-- Begin ENTRIES SHOWN --

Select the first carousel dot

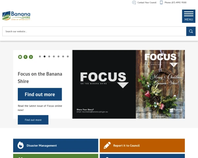(x=40, y=56)
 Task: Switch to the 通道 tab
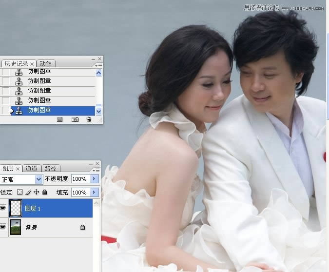31,169
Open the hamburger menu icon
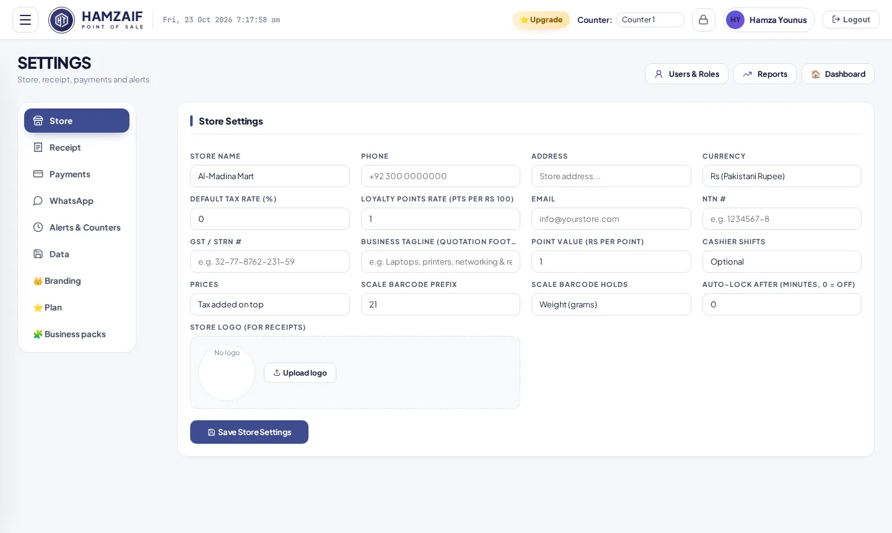This screenshot has height=533, width=892. 25,20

-- End ENTRIES SHOWN --

**REQUIRED WORK**.
Rewrite the records above with "carousel" changed to "slider" and everything else left as it is. Omit the pictures from your answer.

**EXERCISE SOLUTION**.
Select the first slider dot

(x=40, y=56)
 Task: Switch to the 通道 tab
31,169
Open the hamburger menu icon
This screenshot has height=533, width=892. 25,20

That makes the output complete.